The following conclusions are suggested from these studies:
- Given sufficient time in contact with adapted microbial species under conditions otherwise non-limiting, the complete disappearance of l-hexadecanol and l-octadecanol as identifiable molecular species will occur.
- Gas chromatography possesses sufficient sensitivity and resolving capability as to have potential as a control analytical procedure for measuring hexadecanol and octadecanol in surface films providing sufficiently precise sampling and extraction procedures are employed.
- Straight chain primary alcohols appear to represent a competitive substrate system with respect to microbial selectivity. In the presence of branched chain primary alcohols, the straight chain forms appear to constitute a preferred substrate system. The branched chain primary alcohols are nonetheless biodegradable. Their rate of degradation is simply retarded.

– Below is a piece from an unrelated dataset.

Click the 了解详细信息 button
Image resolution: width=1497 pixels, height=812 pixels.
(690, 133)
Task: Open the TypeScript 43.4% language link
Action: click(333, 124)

- The rate of microbial growth and substrate disappearance is very dependent on substrate availability. They are much more rapid when the insoluble higher alcohol is added in the form of a hexane solution where a homogeneous film is left by evaporation of hexane than when the higher alcohol is added in granular form so that the film is maintained only by natural replacement.
- Where the substrate was added in granular form such that disappearance was slow, no significant soluble organic accumulation occurred.
- Where the substrate was added in dissolved form (hexane solution) and microbial growth was rapid, there was evidence of soluble organic accumulation above the level of controls.
- Efforts to extract and identify the organics were unsuccessful and final results must generally be held inconclusive due to the presence of the volatile hexane as a complicating factor (for example: some adaptation to hexane could have occurred with the organisms growing on higher alcohols although no such adaptation was observed in the control media; or hexane may have caused some microbial cell dissolution thus releasing cellular products.)
- With regard to recommendations for future work, this should be concentrated primarily in field operations. It would be interesting to develop the sampling and extraction procedures for following the fate of applied alcohols in actual reservoirs, conducting, if at all possible or feasible, a complete carbon balance on a small test reservoir. A complicating factor in such a test would certainly be inorganic carbon assimilation by phototrophic organisms. A further field test which should be enlightening would be the investigations of the effect of application techniques on the rate of biological degradation of the applied monolayers. It should be noted that in Wixon's studies with algae species in laboratory aquaria, he applied hexadecanol and octadecanol in a water soluble isopropanol carrier. The isopropanol itself may have contributed to the increased bacterial cell numbers, a fact which he recognized.